Welchen Effekt hatte dieses Bild?

Es zeigt das „Raumschiff Erde“, wie der US-Architekt R. Buckminster Fuller es nannte, und seine Verletzlichkeit inmitten der Schwärze. Wir haben keine zweite Erde. Viele Utopien handeln davon, den Planeten verlassen zu können, aber erst mal müssen wir uns mit der Situation arrangieren, und das führt zurück zur Geisteshaltung der frühen 1970er. Das Drehbuch von Soylent Green basiert auf einem Roman aus dem Jahr 1966, den der Schauspieler Charlton Heston auf einem Interkontinentalflug gelesen hat.
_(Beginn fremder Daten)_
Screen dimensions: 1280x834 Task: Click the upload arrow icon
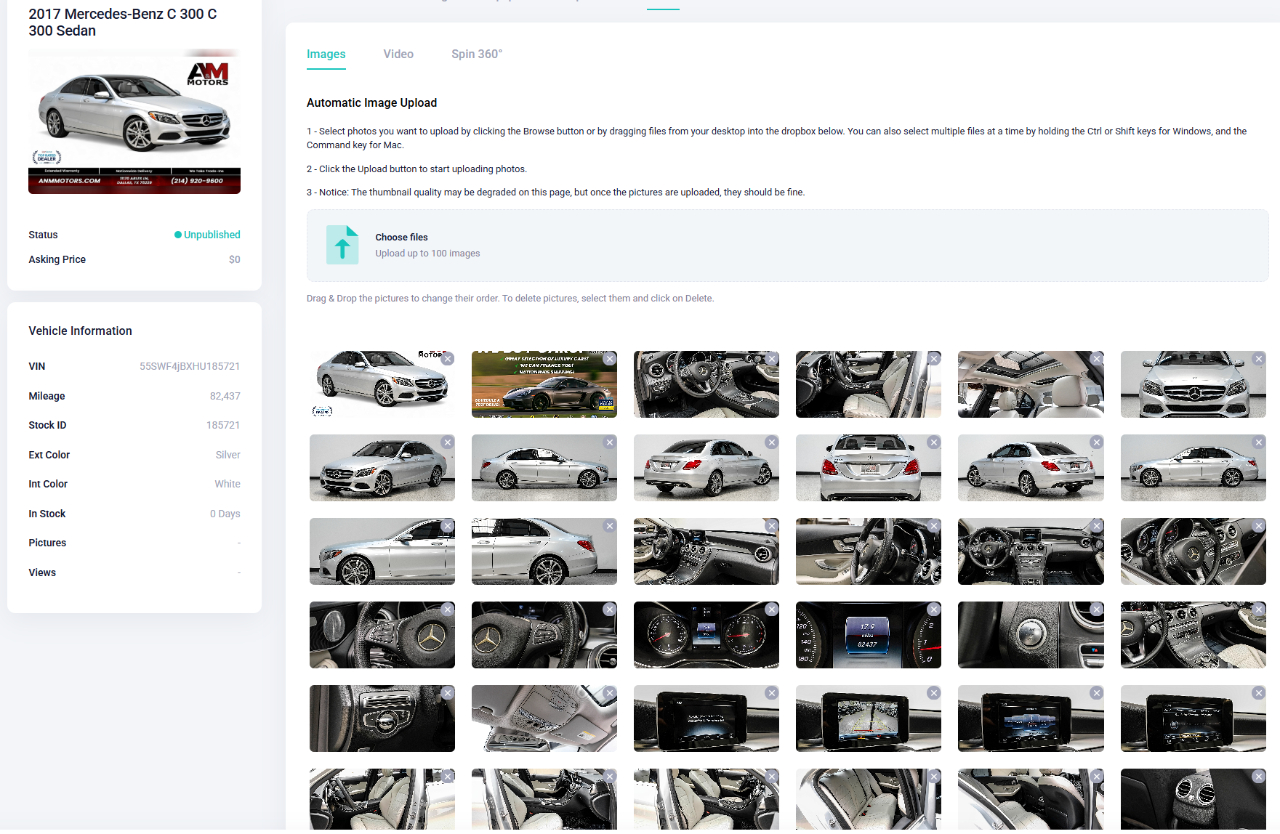tap(342, 245)
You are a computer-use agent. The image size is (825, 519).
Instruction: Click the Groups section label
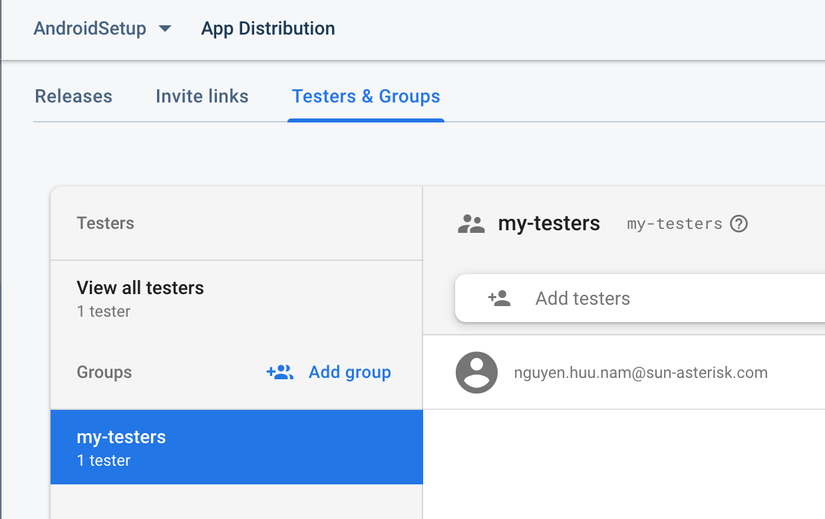tap(104, 372)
Charlton Heston ist heute nicht gerade als Hippie bekannt.

In den 1960ern war er allerdings ein Bürgerrechtsaktivist und hat sich mit ökologischen Fragen befasst. Damals, nach dem Jahrzehnt der Babyboomer, war die existenzbedrohende Angst die vor der Überbevölkerung. Heute schwächt sich die Wachstumskurve in allen westlichen Gesellschaften ab, aber es gibt eine ähnliche Grundstimmung, allerdings im Hinblick auf die Klimakatastrophe. Das ist ein wirkmächtiger assoziativer Raum. Die Arbeiten der Ausstellung werden damit aufgeladen, und das ist die Idee dahinter. Die Frage ist: Wie können wir vor dieser Folie in die Zukunft blicken?

Wie kamen Sie zu dieser Idee?

Ich habe das gemeinsam mit dem Maler Philip Grözinger entwickelt, als wir uns über die Zukunft nach Corona unterhalten haben. Philip hat selbst eine Arbeit beigetragen, die aus seinem eigenen Vokabular schöpft – ein Röhrengebilde, ein System, in das wir technologisch verstrickt sind.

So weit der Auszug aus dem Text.